Swansea Rugby Football Club is a Welsh rugby union team which plays in the Welsh Premiership. The club play at St Helen's Rugby and Cricket Ground in Swansea and are also known as The Whites, in reference to their home kit colours.

History
The club was founded in 1872 as an association football team, switching to the rugby code in 1874, and in 1881 it became one of the eleven founder clubs of the Welsh Rugby Union.

In the early twentieth century Swansea RFC was an extremely successful club. For four consecutive seasons Swansea were the unofficial Welsh champions from the 1898–99 season through to 1901/02, coinciding with the heyday of Swansea's first star player Billy Bancroft. Under the captaincy of Frank Gordon the team would later go on a 22-month unbeaten run, from December 1903 through to October 1905. During this period Swansea appeared to be under-represented at international level. Gordon himself went uncapped throughout his entire career, and apart from Billy Trew, Dick Jones and Dicky Owen, the only other internationals in the senior team were forward Sid Bevan (1 cap), wing Jowett (1 cap) and outside-half Phil Hopkins (4 caps). Trew (29 caps) was an outstanding centre who was accepted as one of the most important players in the evolution of Welsh rugby, while Dicky Owen (35 caps), although only 5-foot 4 inches tall, was an incredible tactician.

The immediate post war years brought only limited success, although a notable 6–6 draw was achieved against New Zealand in 1953 followed by a 9–8 victory against Australia in 1966. It was not until the club's centenary season in 1973/74, however, that the club became Merit Table Champions. Swansea achieved further success as club champions in 1979/80, 1980/81, 1982/83 as well as Welsh cup winners in 1978.
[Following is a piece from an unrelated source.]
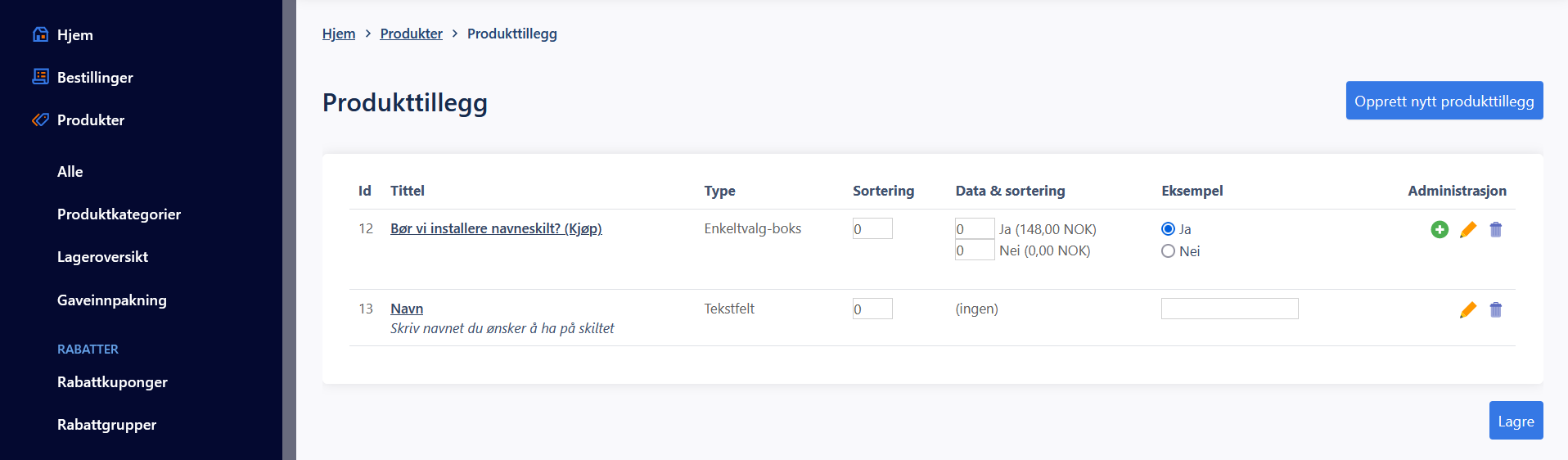Click the Bestillinger list icon in sidebar

point(40,77)
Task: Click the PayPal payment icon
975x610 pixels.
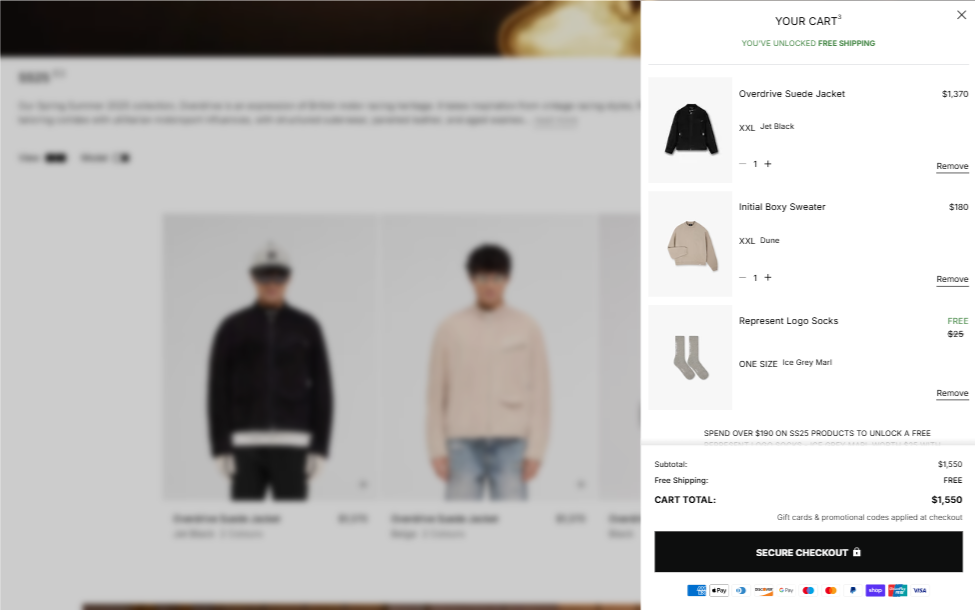Action: click(853, 591)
Players during this period included Clem Thomas, Billy Williams, Dewi Bebb, Mervyn Davies, Geoff Wheel, David Richards and Mark Wyatt, the club's record points scorer with 2,740 points scored between 1976/77 and 1991/92.

The 1990s saw success for the club, including being league champions on 4 occasions (1991/92, 1993/94, 1997/98 and 2000/01) and Welsh cup winners in 1995 and 1999. A memorable 21–6 victory was recorded over then World champions Australia at St Helens on 4 November 1992. In season 1995/96 Swansea reached the semi-final stage of the European Cup. This period also included disputes with the Welsh Rugby Union over the way the league structure was being run in Wales following rugby union's move to being a professional game, which culminated in the club's boycott of the 1998/99 league season, in what was referred to as the rebel season.
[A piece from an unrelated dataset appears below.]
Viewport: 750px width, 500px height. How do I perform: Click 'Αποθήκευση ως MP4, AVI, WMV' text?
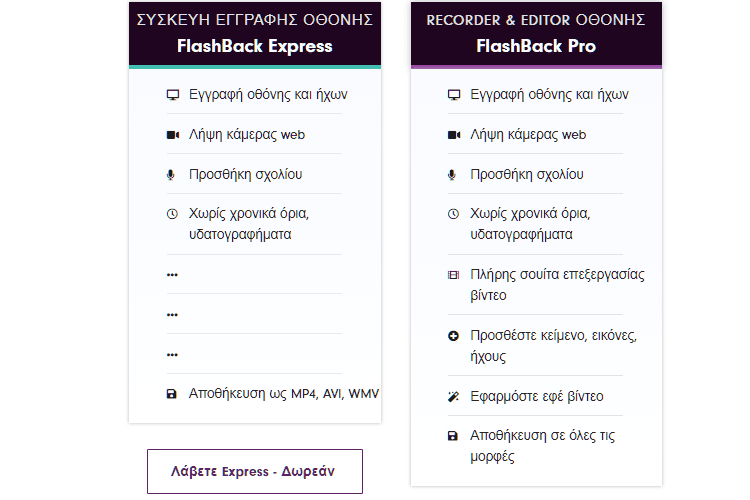pyautogui.click(x=284, y=394)
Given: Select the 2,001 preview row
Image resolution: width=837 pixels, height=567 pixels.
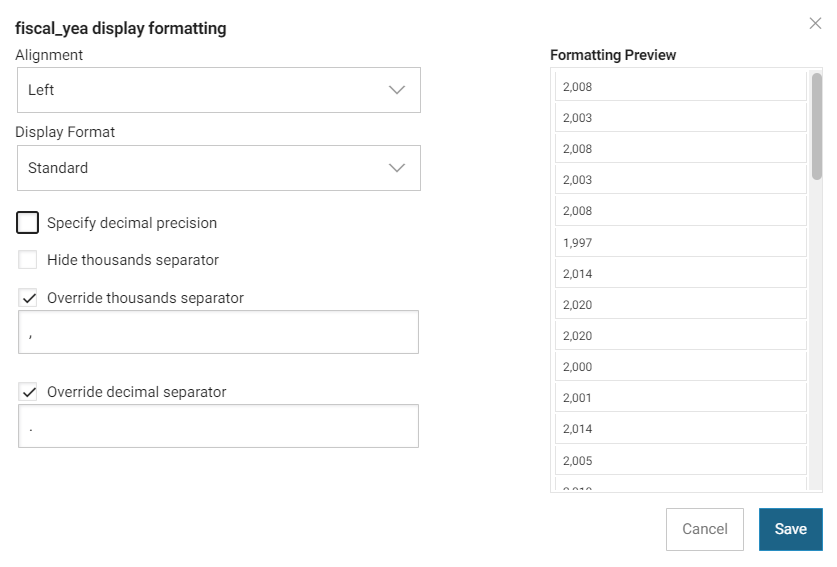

The 2003/04 season has seen a significant change with the introduction of regional rugby in Wales. Swansea Rugby Football Club Ltd, alongside Neath RFC are co-owners of the Ospreys. As a result, Swansea RFC returned to being an amateur team. Since the change to regional rugby Several players have played for Swansea RFC, as well Ospreys and Wales including Alun Wyn Jones, Ryan Jones, Scott Baldwin, Nicky Smith, Matthew Morgan, Eli Walker, Gavin Henson and Dan Biggar.
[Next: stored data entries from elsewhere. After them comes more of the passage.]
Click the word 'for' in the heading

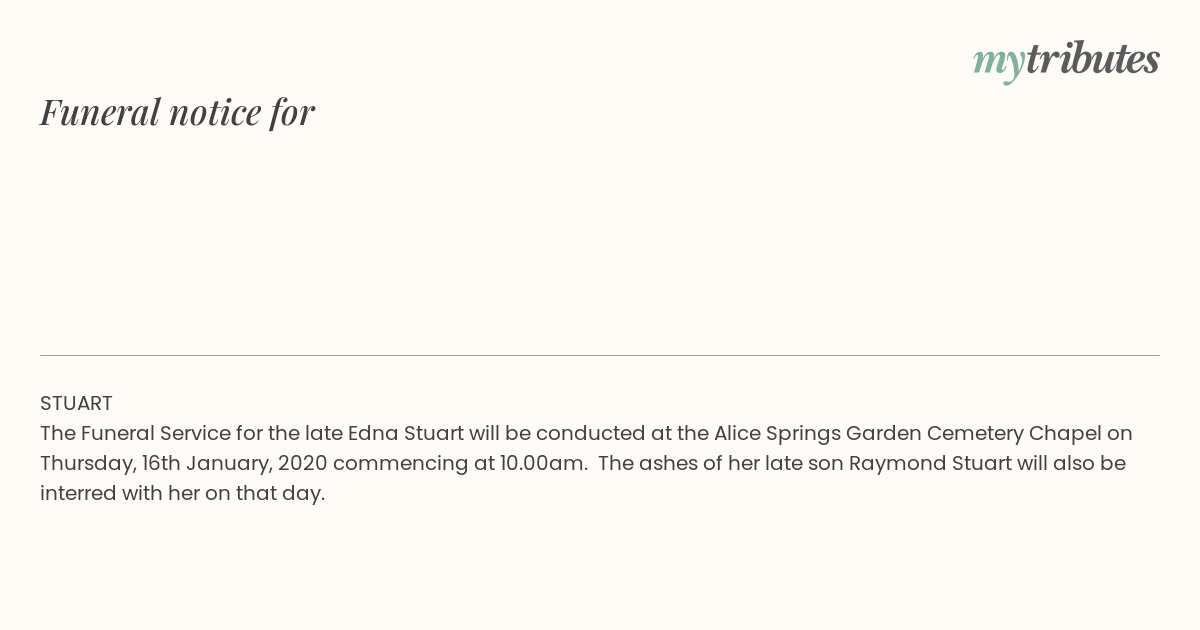coord(292,112)
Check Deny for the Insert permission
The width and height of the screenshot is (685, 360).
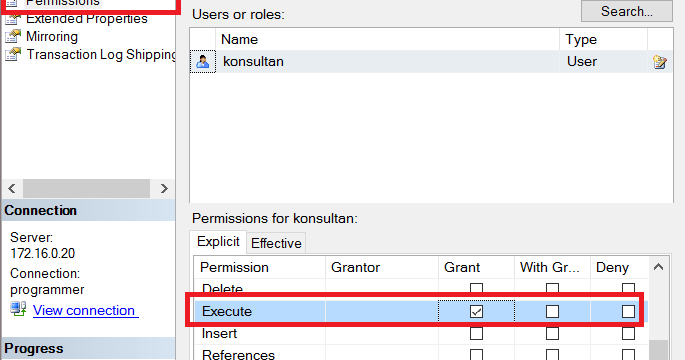(x=628, y=333)
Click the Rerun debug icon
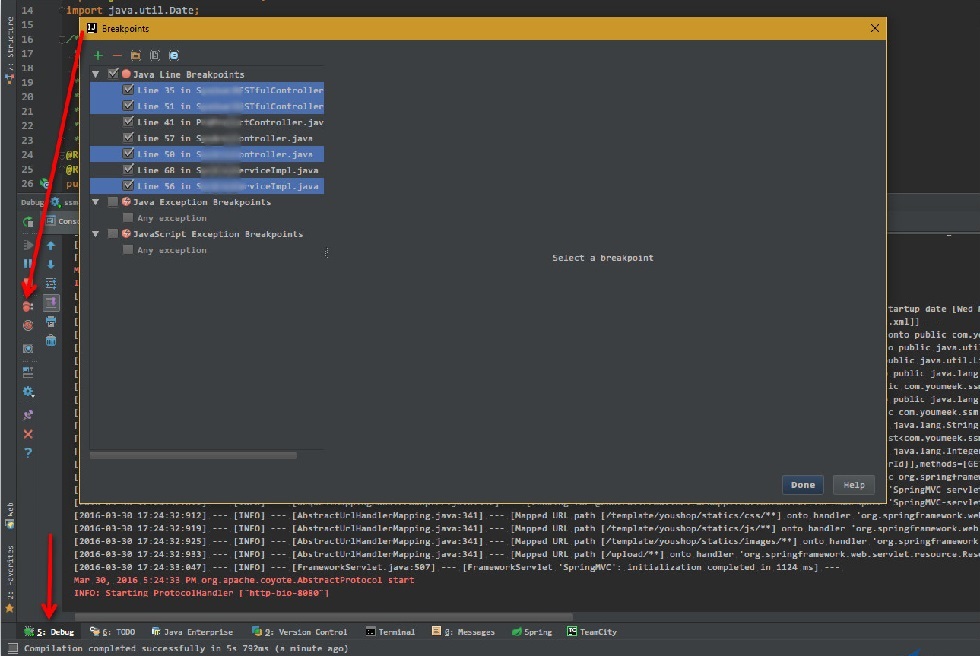Screen dimensions: 980x656 click(x=28, y=222)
In 2014 the All Whites were relegated from the Welsh Premier league on the final day of the season when despite beating Neath at St Helens, a bonus point for Aberavon sent Swansea into the SWALEC Championship. This provoked a complete revamp of the club with Stephen Hughes taking the position of Chairman, Keith Colclough as Managing Director and Richard Lancaster leading a coaching team of former players including Rhodri Jones, Chris Loader and Ben Lewis. In their first season Swansea missed out on promotion back to the Premiership, finishing in second place overall, but were consequently promoted in the 15/16 season along with Merthyr, RGC 1404 and Bargoed.

Swansea struggled to adapt to the Premiership in their first two seasons back at the top flight although despite a crippling injury list, the 17/18 season showed much promise with the side recording five wins, a draw and 10 losing bonus points for losing the game within 7 points.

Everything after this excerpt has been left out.